Adapted from Brooks Headley's Fancy Desserts
- 2 1/2 cup (250 grams) finely ground digestive cookies, or gram crackers
- 5 tbsp (63 grams) granulated sugar
- 1 1/2 tbsp (30 grams) molasses
- 1/4 tsp fine sea salt
- 9 1/2 tbsp (135 grams) unsalted butter, melted
- 1 cup (225 grams) mascarpone
- 1 cup (258 grams) Skippy smooth peanut butter
- 1 tsp (4 grams) salt, or less as needed
- 2 tbsp (30 grams) whole milk
- 7~8 large ripen bananas
- 7 tbsp (83 grams) light brown sugar
- Turbinado/raw sugar to sprinkle
- TO MAKE THE CRUST: Preheat the oven on 350F/175C. Combine finely ground digestive cookie (or gram crackers), sugar, molasses, fine sea salt and melted butter in a large bowl. Mash it with a whisk until all the ingredients are evenly mixed. Transfer the mixture into a 8 1/2" x 12" (12 x 30 cm) pan, then spread and press it tightly with your fingers or a flat-bottomed cup, evenly on the bottom and the sides of the pan to make a crust. Bake in the oven for 13~15 min until lightly browned. The crust may seem slightly puffed up but do not press it down or it'll be tough. Let cool COMPLETELY before using.

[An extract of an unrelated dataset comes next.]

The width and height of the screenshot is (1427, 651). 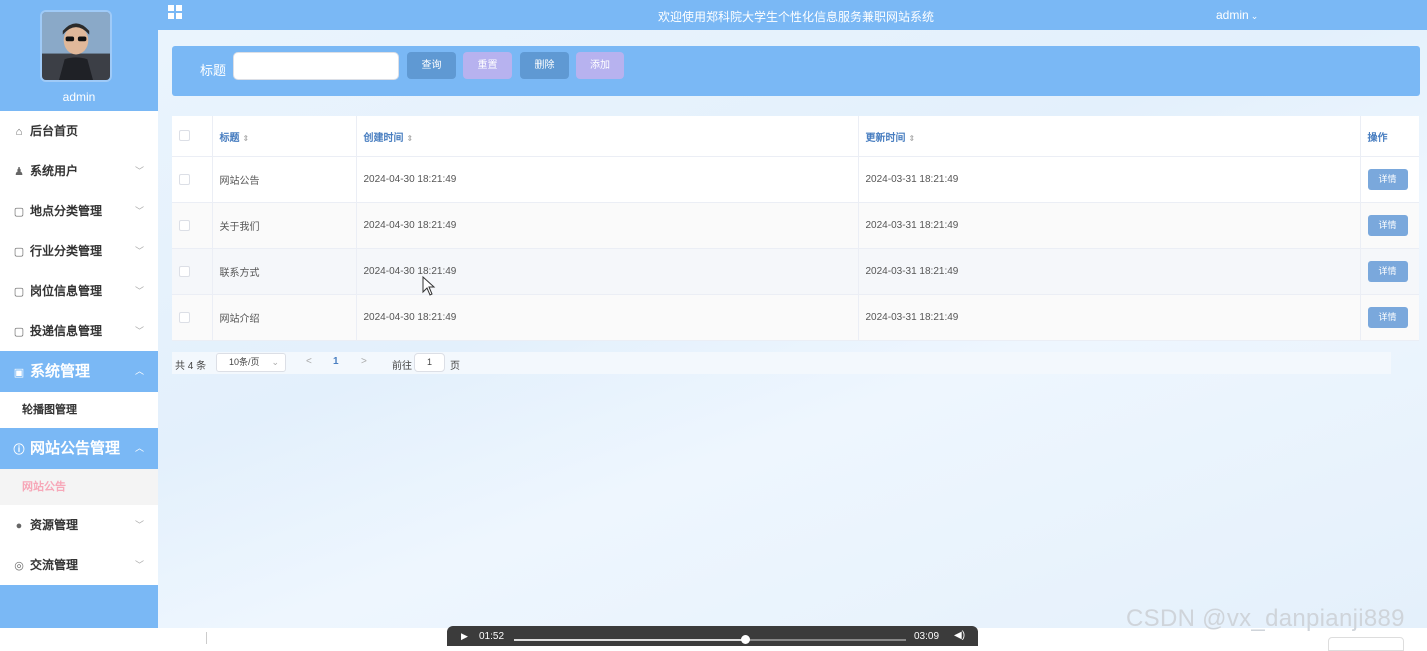 What do you see at coordinates (1254, 16) in the screenshot?
I see `caret-down-icon: ⌄` at bounding box center [1254, 16].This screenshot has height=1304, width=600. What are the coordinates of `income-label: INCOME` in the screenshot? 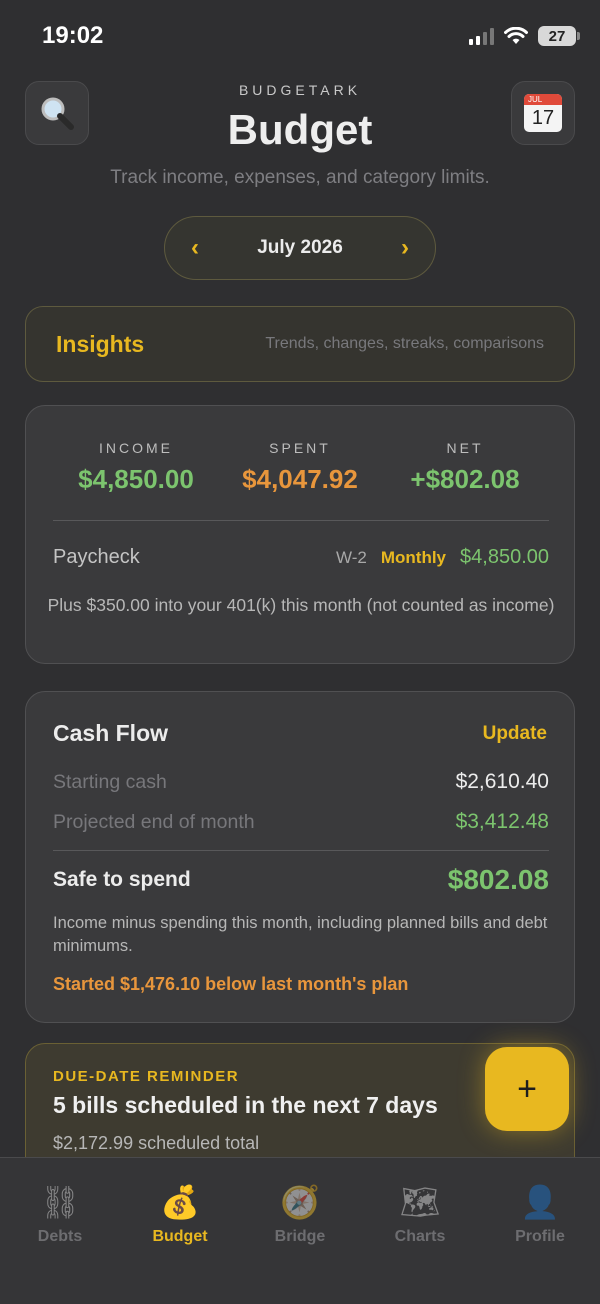 It's located at (136, 448).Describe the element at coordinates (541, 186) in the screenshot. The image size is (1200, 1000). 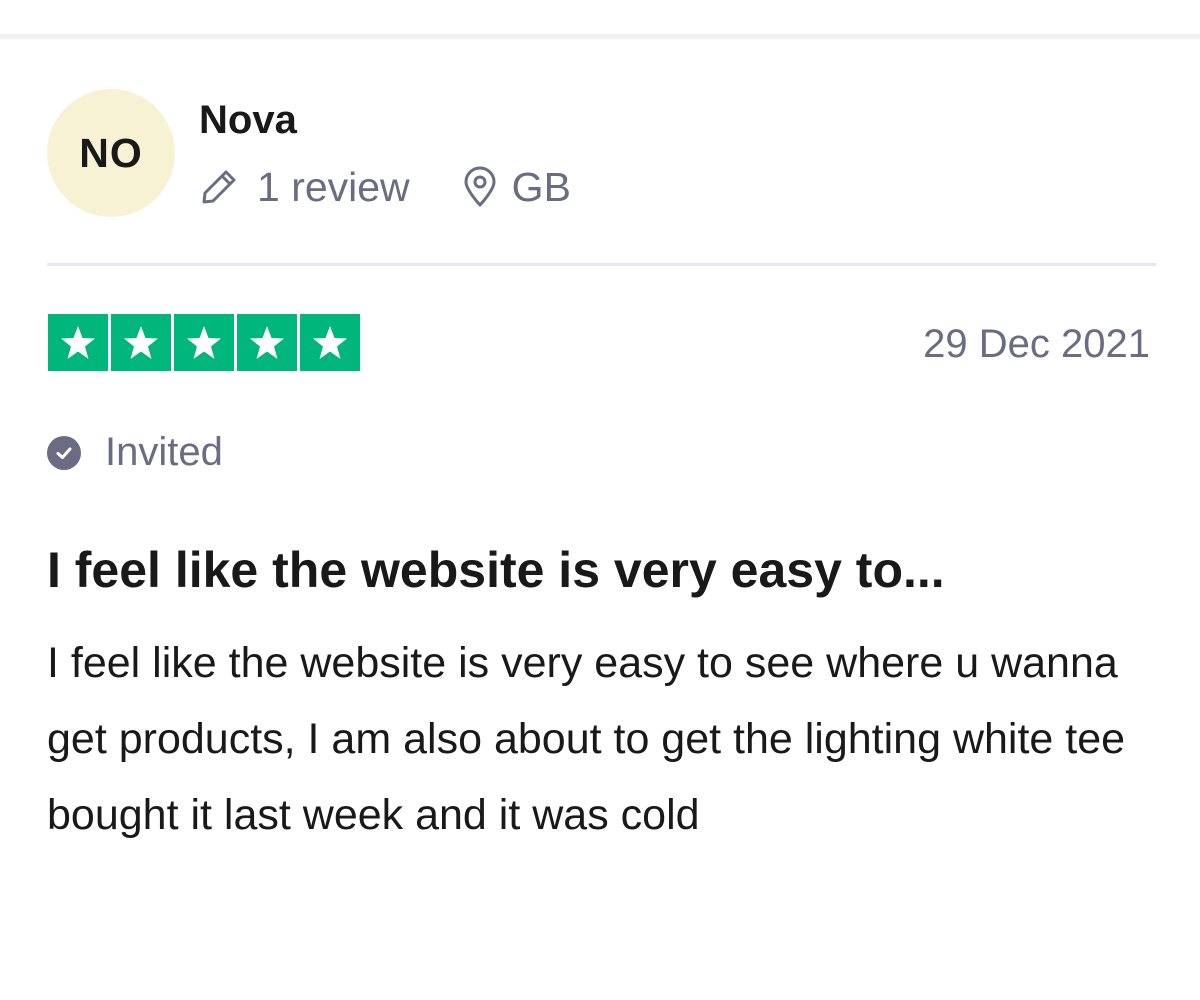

- TO MAKE THE PEANUT BUTTER MASCARPONE CREAM: With a fork or spatula, gently mix mascarpone, smooth peanut butter and 1/2 tsp salt (add more later if you like) together until even (*do not use a food-processor or mix too vigorously, because the mascarpone might break*). Spread it evenly over the pie-crust. Set aside.

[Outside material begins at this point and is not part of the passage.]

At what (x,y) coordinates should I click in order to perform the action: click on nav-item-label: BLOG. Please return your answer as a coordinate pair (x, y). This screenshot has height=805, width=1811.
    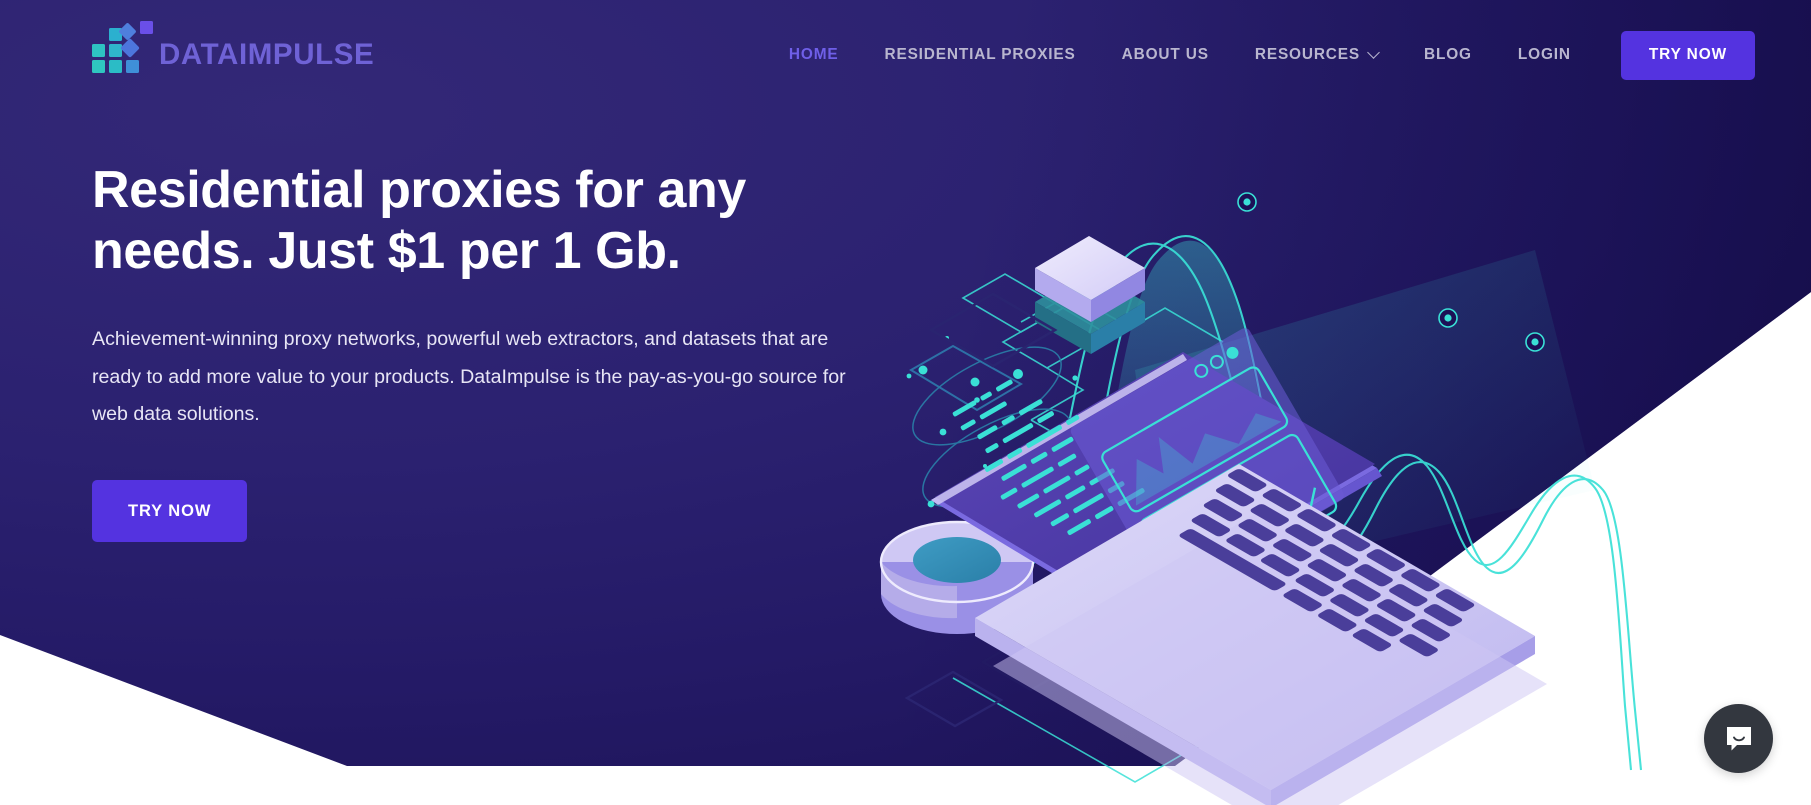
    Looking at the image, I should click on (1448, 54).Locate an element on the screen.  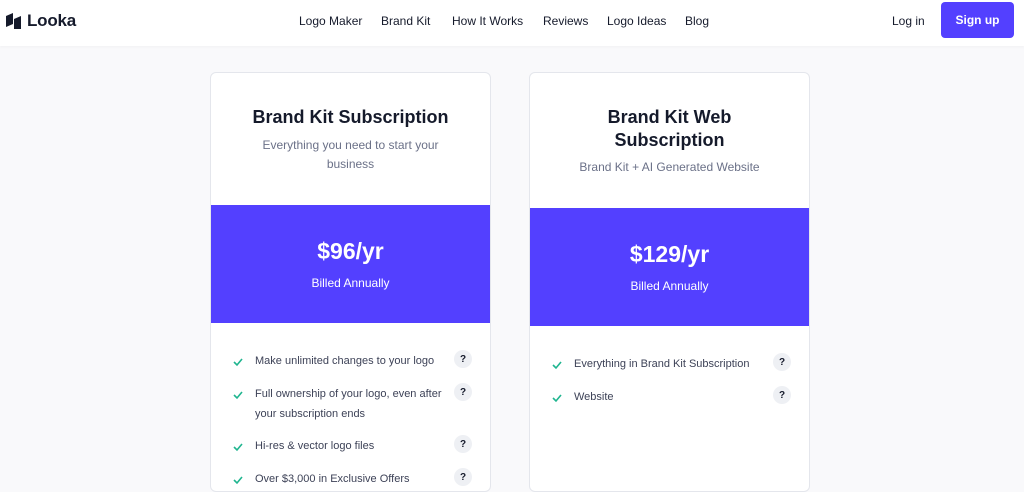
feature-item: Make unlimited changes to your logo is located at coordinates (352, 363). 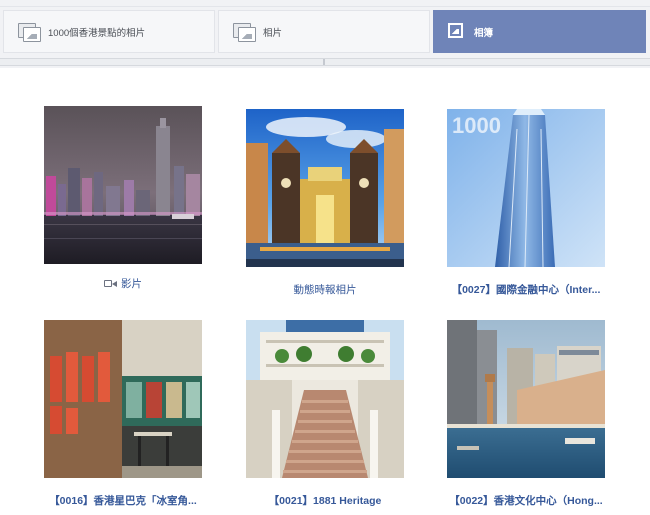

- TO MAKE THE BANANA TOPPING: Trim a sheet of parchment into the same dimensions as the inner-area of the pie, as a guide. Peel and slice a banana in 1/2 horizontally (Peel 1 banana at a time to prevent unnecessary browning), then place them cut-side up over the parchment, with the uneven tips extruding over the parchment's edge. Repeat with another banana until you've covered one side of the parchment. Trim off the uneven tips on both sides of the bananas to achieve straight edges, then transfer into the pie. It should line one side of the pie. Now repeat the same thing with the other side to fill the entire area. Eat the scrap-bananas.
- Evenly spread the light brown sugar on top of the bananas. Hold another pan to cover/protect the crust-part of the pie from the torch, then with the other hand, torch the sugar until deeply caramelized. Turn and adjust the pan as needed (you might want to do it under the kitchen-vent, too). You can cut through the hardened caramel if you want, or chill the pie in the fridge for 30 min until the caramel turns into a sticky sauce (what I did). Sprinkle turbinado/raw sugar on top before serving.